[Available records]
__________

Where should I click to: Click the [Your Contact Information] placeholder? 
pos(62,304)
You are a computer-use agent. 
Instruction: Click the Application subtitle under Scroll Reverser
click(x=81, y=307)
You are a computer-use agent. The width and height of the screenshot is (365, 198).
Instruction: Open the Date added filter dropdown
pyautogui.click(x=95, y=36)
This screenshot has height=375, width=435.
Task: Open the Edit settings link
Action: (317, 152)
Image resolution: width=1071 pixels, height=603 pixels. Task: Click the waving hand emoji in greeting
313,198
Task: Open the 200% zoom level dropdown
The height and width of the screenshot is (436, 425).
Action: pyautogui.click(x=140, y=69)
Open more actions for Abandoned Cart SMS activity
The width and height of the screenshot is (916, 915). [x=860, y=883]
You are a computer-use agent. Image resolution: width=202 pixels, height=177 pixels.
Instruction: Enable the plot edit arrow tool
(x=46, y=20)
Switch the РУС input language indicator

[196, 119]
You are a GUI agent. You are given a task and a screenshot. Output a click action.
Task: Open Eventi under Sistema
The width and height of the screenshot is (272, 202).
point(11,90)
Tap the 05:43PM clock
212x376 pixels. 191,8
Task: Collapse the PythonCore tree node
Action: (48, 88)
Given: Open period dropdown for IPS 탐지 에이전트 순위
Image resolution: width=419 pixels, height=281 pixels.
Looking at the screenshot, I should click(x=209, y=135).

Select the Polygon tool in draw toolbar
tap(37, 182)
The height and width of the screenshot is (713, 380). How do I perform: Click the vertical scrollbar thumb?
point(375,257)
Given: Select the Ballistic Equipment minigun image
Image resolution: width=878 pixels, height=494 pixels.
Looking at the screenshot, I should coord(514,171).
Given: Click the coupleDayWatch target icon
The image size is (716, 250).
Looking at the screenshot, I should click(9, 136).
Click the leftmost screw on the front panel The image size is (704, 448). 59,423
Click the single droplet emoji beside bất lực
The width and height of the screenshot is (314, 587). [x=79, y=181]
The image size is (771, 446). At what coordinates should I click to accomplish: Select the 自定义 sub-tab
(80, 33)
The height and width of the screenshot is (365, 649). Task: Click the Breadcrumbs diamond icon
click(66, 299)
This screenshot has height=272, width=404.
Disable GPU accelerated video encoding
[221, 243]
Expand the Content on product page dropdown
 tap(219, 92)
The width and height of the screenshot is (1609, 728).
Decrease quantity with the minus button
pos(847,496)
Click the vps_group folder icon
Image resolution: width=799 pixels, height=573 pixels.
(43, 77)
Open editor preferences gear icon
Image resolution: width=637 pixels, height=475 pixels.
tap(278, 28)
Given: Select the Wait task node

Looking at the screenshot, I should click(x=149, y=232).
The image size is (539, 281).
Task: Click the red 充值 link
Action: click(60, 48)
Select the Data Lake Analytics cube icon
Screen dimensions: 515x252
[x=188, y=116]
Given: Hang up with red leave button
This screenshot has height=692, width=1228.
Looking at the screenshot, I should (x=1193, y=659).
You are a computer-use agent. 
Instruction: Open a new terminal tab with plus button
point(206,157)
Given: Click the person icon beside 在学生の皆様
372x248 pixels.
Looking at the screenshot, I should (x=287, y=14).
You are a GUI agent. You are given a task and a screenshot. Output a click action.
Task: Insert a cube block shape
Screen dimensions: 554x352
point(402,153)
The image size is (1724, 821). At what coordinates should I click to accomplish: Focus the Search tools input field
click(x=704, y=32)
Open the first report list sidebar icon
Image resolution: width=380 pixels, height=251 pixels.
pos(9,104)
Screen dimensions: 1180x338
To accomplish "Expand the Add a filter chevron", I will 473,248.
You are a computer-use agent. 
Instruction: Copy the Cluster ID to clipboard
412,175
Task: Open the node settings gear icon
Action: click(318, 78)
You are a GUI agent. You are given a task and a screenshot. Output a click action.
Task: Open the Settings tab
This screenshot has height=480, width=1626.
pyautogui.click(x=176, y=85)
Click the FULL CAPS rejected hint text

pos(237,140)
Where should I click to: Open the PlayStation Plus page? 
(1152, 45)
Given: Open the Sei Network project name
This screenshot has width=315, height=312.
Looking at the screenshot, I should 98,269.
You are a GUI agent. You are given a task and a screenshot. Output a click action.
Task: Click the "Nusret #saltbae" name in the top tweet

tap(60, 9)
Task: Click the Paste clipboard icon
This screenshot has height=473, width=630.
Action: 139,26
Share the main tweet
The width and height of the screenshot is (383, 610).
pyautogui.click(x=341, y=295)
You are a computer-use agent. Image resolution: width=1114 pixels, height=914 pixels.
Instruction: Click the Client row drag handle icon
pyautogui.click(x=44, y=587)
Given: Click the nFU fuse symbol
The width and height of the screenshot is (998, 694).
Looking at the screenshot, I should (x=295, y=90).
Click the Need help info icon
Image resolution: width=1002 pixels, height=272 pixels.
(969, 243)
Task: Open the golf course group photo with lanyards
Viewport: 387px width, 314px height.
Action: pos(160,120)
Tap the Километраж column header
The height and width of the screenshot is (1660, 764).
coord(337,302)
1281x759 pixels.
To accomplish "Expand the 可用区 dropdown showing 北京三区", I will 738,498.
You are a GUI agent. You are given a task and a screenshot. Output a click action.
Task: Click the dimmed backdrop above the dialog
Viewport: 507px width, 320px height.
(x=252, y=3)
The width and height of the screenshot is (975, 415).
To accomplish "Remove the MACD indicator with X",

__________

[Task description] Give all the records above again, wording unchanged.

[Final answer]
Where should I click to: Click the [Your Contact Information] placeholder? 
pos(62,304)
You are a computer-use agent. 
Instruction: Click the Application subtitle under Scroll Reverser
click(x=81, y=307)
You are a computer-use agent. The width and height of the screenshot is (365, 198).
Instruction: Open the Date added filter dropdown
pyautogui.click(x=95, y=36)
This screenshot has height=375, width=435.
Task: Open the Edit settings link
Action: (317, 152)
Image resolution: width=1071 pixels, height=603 pixels. Task: Click the waving hand emoji in greeting
313,198
Task: Open the 200% zoom level dropdown
The height and width of the screenshot is (436, 425).
Action: pyautogui.click(x=140, y=69)
Open more actions for Abandoned Cart SMS activity
The width and height of the screenshot is (916, 915). [x=860, y=883]
You are a computer-use agent. Image resolution: width=202 pixels, height=177 pixels.
Instruction: Enable the plot edit arrow tool
(x=46, y=20)
Switch the РУС input language indicator

[196, 119]
You are a GUI agent. You are given a task and a screenshot. Output a click action.
Task: Open Eventi under Sistema
The width and height of the screenshot is (272, 202).
point(11,90)
Tap the 05:43PM clock
212x376 pixels. 191,8
Task: Collapse the PythonCore tree node
Action: (48, 88)
Given: Open period dropdown for IPS 탐지 에이전트 순위
Image resolution: width=419 pixels, height=281 pixels.
Looking at the screenshot, I should click(x=209, y=135).

Select the Polygon tool in draw toolbar
tap(37, 182)
The height and width of the screenshot is (713, 380). How do I perform: Click the vertical scrollbar thumb?
point(375,257)
Given: Select the Ballistic Equipment minigun image
Image resolution: width=878 pixels, height=494 pixels.
Looking at the screenshot, I should coord(514,171).
Given: Click the coupleDayWatch target icon
The image size is (716, 250).
Looking at the screenshot, I should click(9, 136).
Click the leftmost screw on the front panel The image size is (704, 448). 59,423
Click the single droplet emoji beside bất lực
The width and height of the screenshot is (314, 587). [x=79, y=181]
The image size is (771, 446). At what coordinates should I click to accomplish: Select the 自定义 sub-tab
(80, 33)
The height and width of the screenshot is (365, 649). Task: Click the Breadcrumbs diamond icon
click(66, 299)
This screenshot has height=272, width=404.
Disable GPU accelerated video encoding
[221, 243]
Expand the Content on product page dropdown
 tap(219, 92)
The width and height of the screenshot is (1609, 728).
Decrease quantity with the minus button
pos(847,496)
Click the vps_group folder icon
Image resolution: width=799 pixels, height=573 pixels.
(43, 77)
Open editor preferences gear icon
Image resolution: width=637 pixels, height=475 pixels.
tap(278, 28)
Given: Select the Wait task node

Looking at the screenshot, I should click(x=149, y=232).
The image size is (539, 281).
Task: Click the red 充值 link
Action: click(60, 48)
Select the Data Lake Analytics cube icon
Screen dimensions: 515x252
[x=188, y=116]
Given: Hang up with red leave button
This screenshot has height=692, width=1228.
Looking at the screenshot, I should (x=1193, y=659).
You are a computer-use agent. 
Instruction: Open a new terminal tab with plus button
point(206,157)
Given: Click the person icon beside 在学生の皆様
372x248 pixels.
Looking at the screenshot, I should (x=287, y=14).
You are a GUI agent. You are given a task and a screenshot. Output a click action.
Task: Insert a cube block shape
Screen dimensions: 554x352
point(402,153)
The image size is (1724, 821). At what coordinates should I click to accomplish: Focus the Search tools input field
click(x=704, y=32)
Open the first report list sidebar icon
Image resolution: width=380 pixels, height=251 pixels.
pos(9,104)
Screen dimensions: 1180x338
To accomplish "Expand the Add a filter chevron", I will 473,248.
You are a computer-use agent. 
Instruction: Copy the Cluster ID to clipboard
412,175
Task: Open the node settings gear icon
Action: click(318, 78)
You are a GUI agent. You are given a task and a screenshot. Output a click action.
Task: Open the Settings tab
This screenshot has height=480, width=1626.
pyautogui.click(x=176, y=85)
Click the FULL CAPS rejected hint text

pos(237,140)
Where should I click to: Open the PlayStation Plus page? 
(1152, 45)
Given: Open the Sei Network project name
This screenshot has width=315, height=312.
Looking at the screenshot, I should 98,269.
You are a GUI agent. You are given a task and a screenshot. Output a click action.
Task: Click the "Nusret #saltbae" name in the top tweet

tap(60, 9)
Task: Click the Paste clipboard icon
This screenshot has height=473, width=630.
Action: 139,26
Share the main tweet
The width and height of the screenshot is (383, 610).
pyautogui.click(x=341, y=295)
You are a computer-use agent. Image resolution: width=1114 pixels, height=914 pixels.
Instruction: Click the Client row drag handle icon
pyautogui.click(x=44, y=587)
Given: Click the nFU fuse symbol
The width and height of the screenshot is (998, 694).
Looking at the screenshot, I should (x=295, y=90).
Click the Need help info icon
Image resolution: width=1002 pixels, height=272 pixels.
(969, 243)
Task: Open the golf course group photo with lanyards
Viewport: 387px width, 314px height.
Action: pos(160,120)
Tap the Километраж column header
The height and width of the screenshot is (1660, 764).
coord(337,302)
1281x759 pixels.
To accomplish "Expand the 可用区 dropdown showing 北京三区", I will 738,498.
You are a GUI agent. You are given a task and a screenshot. Output a click action.
Task: Click the dimmed backdrop above the dialog
Viewport: 507px width, 320px height.
(x=252, y=3)
The width and height of the screenshot is (975, 415).
To accomplish "Remove the MACD indicator with X",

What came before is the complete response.